[Data for the task]

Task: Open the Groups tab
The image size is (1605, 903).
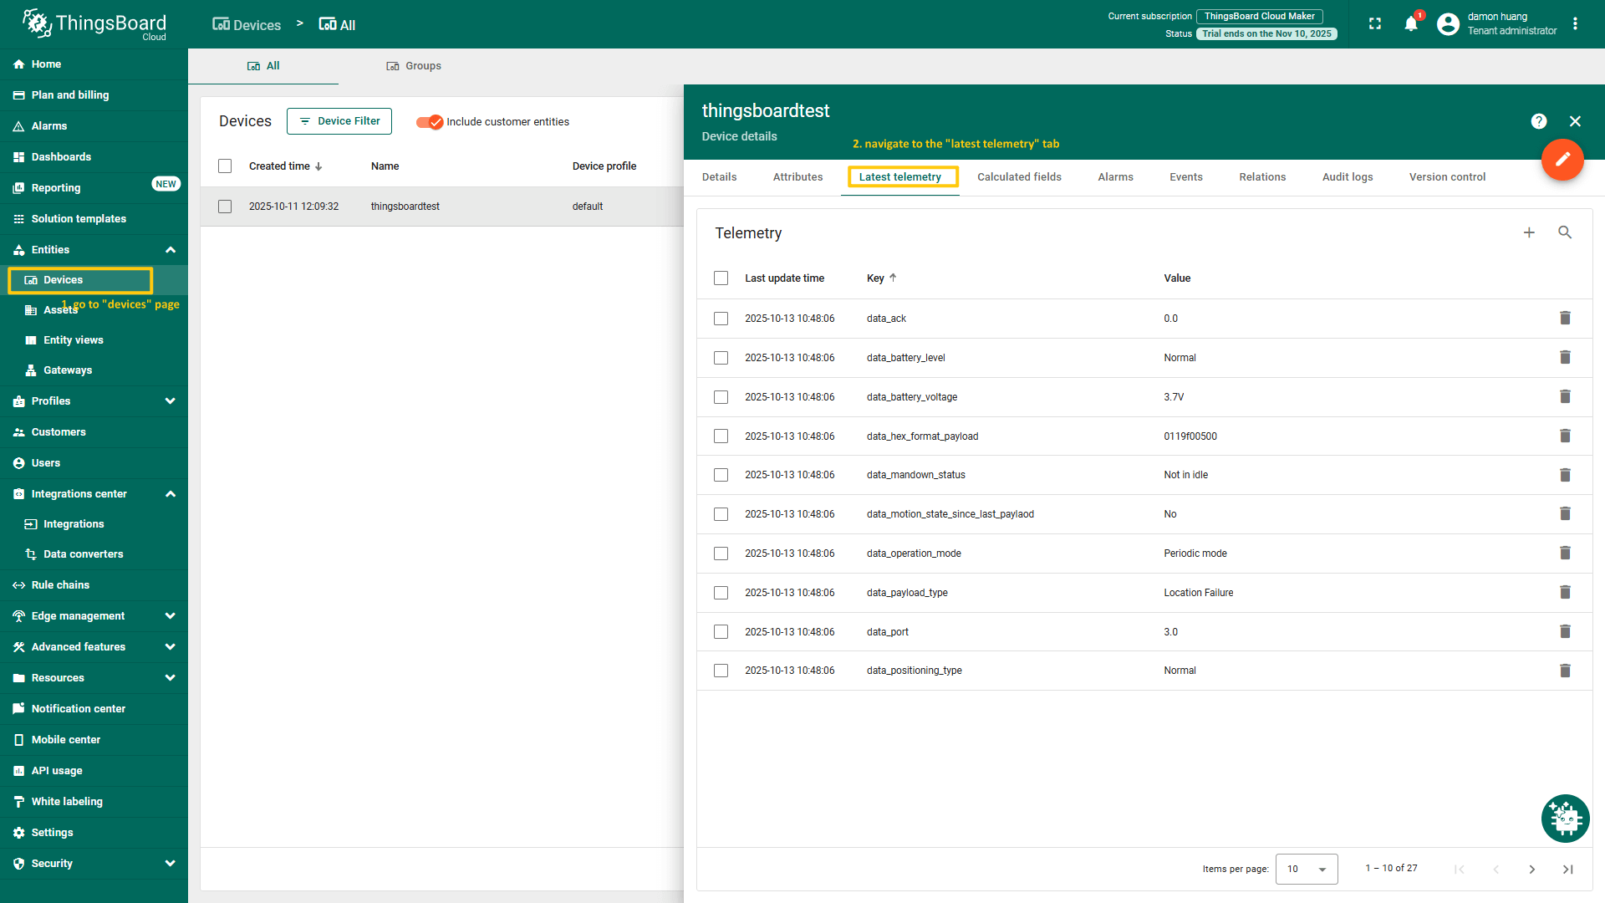Action: coord(414,66)
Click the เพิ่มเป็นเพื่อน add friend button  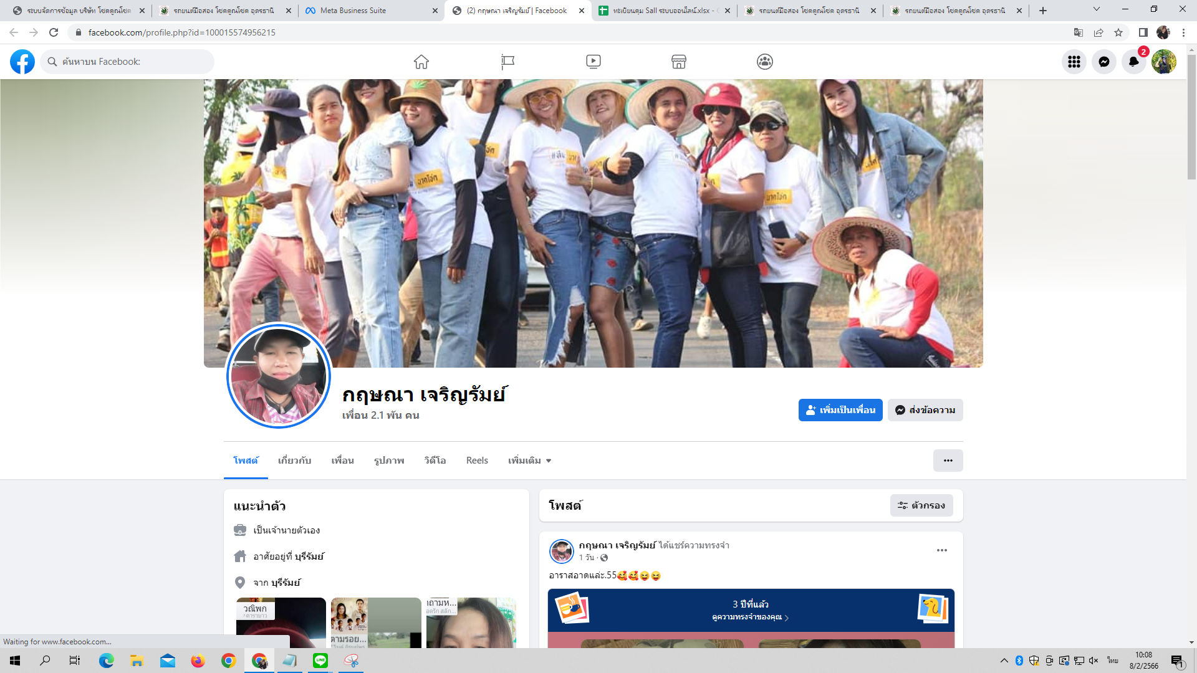pyautogui.click(x=840, y=410)
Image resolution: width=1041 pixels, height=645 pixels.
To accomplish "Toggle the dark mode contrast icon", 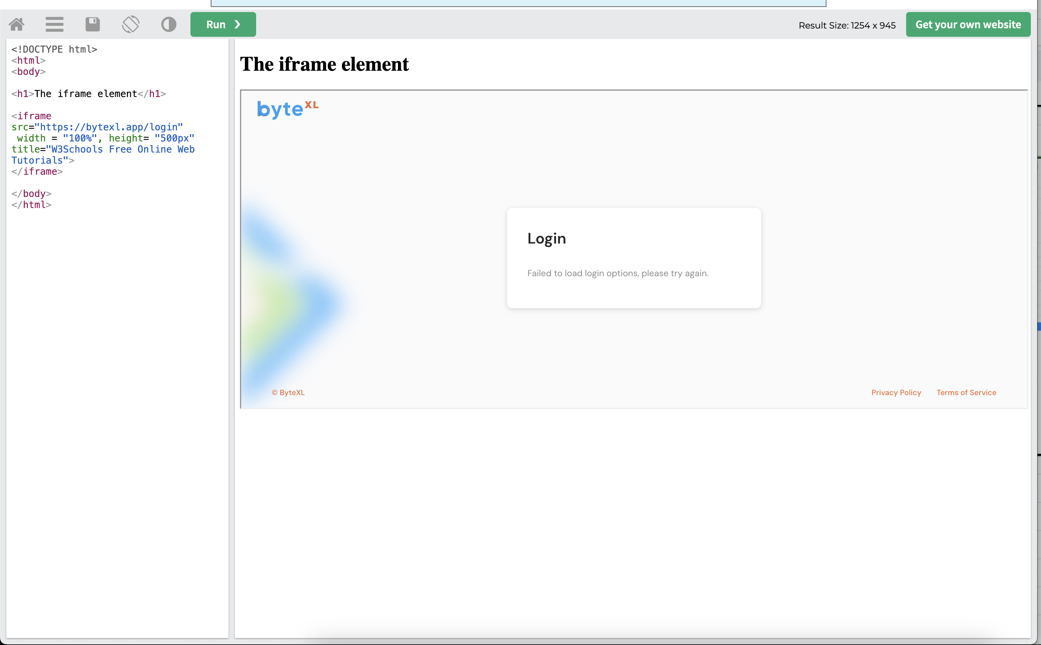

[/Data for the task]

Leaving out every picture, copy exactly the lines from the one that contains "Image resolution: width=1041" through the end of the entries above.

## Answer box
Image resolution: width=1041 pixels, height=645 pixels.
To accomplish "Toggle the dark mode contrast icon", 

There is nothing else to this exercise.